COSA FARE
Copia alla lettera, dal brano sugli sbarchi delle navi umanitarie, il tratto che va da "A Tolone ci" fino a "neanche un incontro.".

ESTRATTO DEL DOCUMENTO
# # # # # # #
A Tolone ci sono i cortei, SOS Mediteranee per paura di ritorsioni chiede alla stampa di non rendere noto il luogo in cui si terrà la conferenza stampa. Arriva persino Éric Zemmour: «Dobbiamo passare ai blocchi navali. Bene ha fatto la Meloni, noi siamo con lei», dice l’uomo dell’ultradestra francese. Neanche un mese di governo e la Meloni deve fronteggiare la prima crisi diplomatica con Emmanuel Macron. Il risultato sarà oltre 500 agenti ai confini con l’Italia per pattugliare l’ingresso dei migranti in Francia e respingere indietro coloro che tentano l’ingresso. Si susseguono vertici internazionali, G20, ma tra i due neanche un incontro.

Un mese esatto dopo la Geo Barents, Humanity1 e Louise Michel fanno richiesta di porto sicuro. Ci sono oltre 500 esseri umani in mare, senza contare gli equipaggi. Passano solo due giorni e a sorpresa il governo italiano decide di trovare una soluzione senza far rumore.

Lo sbarco di Salerno

Alla Louise Michel viene assegnato Lampedusa, alla Humanity1 Bari, mentre alla Geo Barents viene assegnato Salerno. Il mare è un inferno, in Italia c’è allerta maltempo. All’interno delle navi tutti si sentono male, ma riescono ad attraccare quando il sole è sorto da due ore. La scusa per porti così lontani è che i centri di accoglienza siciliani sono congestionati. Peccato che una volta giunti a terra vengano quasi tutti trasferiti in altre regioni e una sessantina di minori portati persino a Taranto. Scendono dalla nave e hanno il volto di bambini. Uno di loro ha dieci anni, ai soccorritori di Msf ha raccontato: «Avevo già provato, ma la Guardia Costiera libica mi ha ripreso e portato nelle prigioni. Qui mi hanno torturato mentre video-chiamavo i miei genitori. Hanno chiesto loro più soldi, ero con mio fratello. Hanno potuto pagare solo per me perché io costo di meno e occupavo meno spazio».

Le storie escono in una voragine di vergogna, ma Piantedosi intima: «La linea del governo non cambia», mentre i suoi colleghi si trincerano nel silenzio, non sapendo come spiegare al loro elettorato come mai solo dopo un mese di governo si è passati dal blocco navale proposto in campagna elettorale al «facciamo sbarcare tutti». Almeno per adesso.
# # # # # # #
Voci estratte da una raccolta:
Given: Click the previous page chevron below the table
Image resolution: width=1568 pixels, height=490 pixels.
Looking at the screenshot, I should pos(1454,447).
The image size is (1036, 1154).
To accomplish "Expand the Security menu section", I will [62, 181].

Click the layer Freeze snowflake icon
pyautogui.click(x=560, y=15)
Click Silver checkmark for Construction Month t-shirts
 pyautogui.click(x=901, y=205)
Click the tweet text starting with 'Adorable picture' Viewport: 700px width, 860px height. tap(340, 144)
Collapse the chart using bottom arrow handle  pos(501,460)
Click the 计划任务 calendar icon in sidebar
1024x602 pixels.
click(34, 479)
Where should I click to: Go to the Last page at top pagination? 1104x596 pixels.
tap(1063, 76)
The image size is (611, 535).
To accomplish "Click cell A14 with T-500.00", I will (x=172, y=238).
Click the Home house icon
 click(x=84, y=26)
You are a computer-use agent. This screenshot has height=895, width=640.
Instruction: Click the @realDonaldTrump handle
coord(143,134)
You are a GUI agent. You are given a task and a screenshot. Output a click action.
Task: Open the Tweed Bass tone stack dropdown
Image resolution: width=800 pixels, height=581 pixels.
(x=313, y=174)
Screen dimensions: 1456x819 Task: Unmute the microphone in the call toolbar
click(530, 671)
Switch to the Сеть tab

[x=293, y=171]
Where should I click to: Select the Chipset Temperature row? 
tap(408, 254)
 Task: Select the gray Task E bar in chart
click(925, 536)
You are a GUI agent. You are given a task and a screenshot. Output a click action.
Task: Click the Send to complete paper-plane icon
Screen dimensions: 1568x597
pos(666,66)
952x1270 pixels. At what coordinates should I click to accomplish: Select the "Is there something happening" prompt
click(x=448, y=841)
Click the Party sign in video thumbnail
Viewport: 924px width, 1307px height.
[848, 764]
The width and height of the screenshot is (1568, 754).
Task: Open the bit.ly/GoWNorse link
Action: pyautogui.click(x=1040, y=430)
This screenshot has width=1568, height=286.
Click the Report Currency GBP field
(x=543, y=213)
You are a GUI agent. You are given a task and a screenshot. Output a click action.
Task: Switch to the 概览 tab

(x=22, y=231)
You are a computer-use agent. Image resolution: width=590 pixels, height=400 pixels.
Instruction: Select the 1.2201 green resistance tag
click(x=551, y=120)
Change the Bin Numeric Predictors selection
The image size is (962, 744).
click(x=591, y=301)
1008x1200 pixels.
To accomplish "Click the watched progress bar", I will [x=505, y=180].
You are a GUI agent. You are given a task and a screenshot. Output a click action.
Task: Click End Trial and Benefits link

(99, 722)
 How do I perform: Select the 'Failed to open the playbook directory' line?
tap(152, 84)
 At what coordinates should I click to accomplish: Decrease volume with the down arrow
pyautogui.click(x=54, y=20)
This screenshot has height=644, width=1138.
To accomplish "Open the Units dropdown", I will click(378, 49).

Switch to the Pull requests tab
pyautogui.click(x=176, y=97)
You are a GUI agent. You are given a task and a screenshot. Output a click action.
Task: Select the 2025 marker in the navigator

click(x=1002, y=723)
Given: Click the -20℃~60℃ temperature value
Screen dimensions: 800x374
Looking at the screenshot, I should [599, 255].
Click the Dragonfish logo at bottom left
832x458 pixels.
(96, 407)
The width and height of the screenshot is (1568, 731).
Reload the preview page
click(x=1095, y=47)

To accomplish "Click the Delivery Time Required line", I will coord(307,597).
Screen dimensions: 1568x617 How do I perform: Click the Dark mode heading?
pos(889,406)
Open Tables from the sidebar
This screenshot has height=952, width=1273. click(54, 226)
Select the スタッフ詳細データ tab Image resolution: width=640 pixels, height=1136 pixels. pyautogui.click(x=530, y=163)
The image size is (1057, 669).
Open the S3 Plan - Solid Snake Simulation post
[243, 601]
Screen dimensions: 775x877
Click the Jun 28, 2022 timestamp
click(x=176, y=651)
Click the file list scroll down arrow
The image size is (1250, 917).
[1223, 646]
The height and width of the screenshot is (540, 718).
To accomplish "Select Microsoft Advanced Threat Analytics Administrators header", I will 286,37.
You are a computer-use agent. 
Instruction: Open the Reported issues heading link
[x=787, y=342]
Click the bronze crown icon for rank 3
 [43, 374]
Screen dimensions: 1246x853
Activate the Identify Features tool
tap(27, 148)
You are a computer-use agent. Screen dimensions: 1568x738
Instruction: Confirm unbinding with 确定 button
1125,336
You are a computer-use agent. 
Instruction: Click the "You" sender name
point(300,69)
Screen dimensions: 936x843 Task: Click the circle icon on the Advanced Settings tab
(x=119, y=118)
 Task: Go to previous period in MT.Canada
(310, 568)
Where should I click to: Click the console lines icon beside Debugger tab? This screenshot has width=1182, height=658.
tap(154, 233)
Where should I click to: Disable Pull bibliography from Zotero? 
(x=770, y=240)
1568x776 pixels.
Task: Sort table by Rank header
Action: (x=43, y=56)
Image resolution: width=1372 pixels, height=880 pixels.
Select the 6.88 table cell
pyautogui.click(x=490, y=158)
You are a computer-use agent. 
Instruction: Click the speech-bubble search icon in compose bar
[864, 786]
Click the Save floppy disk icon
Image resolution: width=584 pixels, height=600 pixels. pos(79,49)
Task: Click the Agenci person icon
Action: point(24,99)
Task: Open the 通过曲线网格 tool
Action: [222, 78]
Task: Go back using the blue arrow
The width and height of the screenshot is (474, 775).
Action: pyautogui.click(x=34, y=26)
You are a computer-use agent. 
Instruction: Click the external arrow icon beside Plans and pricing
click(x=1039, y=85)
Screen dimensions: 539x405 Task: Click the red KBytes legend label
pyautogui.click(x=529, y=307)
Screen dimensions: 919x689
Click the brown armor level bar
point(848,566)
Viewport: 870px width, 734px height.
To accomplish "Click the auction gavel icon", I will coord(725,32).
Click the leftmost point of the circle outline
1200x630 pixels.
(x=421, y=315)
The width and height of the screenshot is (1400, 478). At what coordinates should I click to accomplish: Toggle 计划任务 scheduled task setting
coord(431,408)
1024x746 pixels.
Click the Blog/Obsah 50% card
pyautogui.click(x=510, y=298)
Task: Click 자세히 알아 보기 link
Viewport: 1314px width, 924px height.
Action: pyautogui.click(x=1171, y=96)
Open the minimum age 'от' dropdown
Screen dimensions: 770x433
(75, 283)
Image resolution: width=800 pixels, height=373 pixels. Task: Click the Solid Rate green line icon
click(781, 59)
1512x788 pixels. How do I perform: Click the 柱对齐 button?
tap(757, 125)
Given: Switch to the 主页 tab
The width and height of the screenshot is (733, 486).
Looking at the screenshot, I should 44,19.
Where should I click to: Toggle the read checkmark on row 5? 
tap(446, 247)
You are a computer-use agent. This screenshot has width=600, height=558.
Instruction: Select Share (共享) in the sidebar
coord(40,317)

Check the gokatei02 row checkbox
# # # # # # #
ESITO DELL'ESERCIZIO
A Tolone ci sono i cortei, SOS Mediteranee per paura di ritorsioni chiede alla stampa di non rendere noto il luogo in cui si terrà la conferenza stampa. Arriva persino Éric Zemmour: «Dobbiamo passare ai blocchi navali. Bene ha fatto la Meloni, noi siamo con lei», dice l’uomo dell’ultradestra francese. Neanche un mese di governo e la Meloni deve fronteggiare la prima crisi diplomatica con Emmanuel Macron. Il risultato sarà oltre 500 agenti ai confini con l’Italia per pattugliare l’ingresso dei migranti in Francia e respingere indietro coloro che tentano l’ingresso. Si susseguono vertici internazionali, G20, ma tra i due neanche un incontro.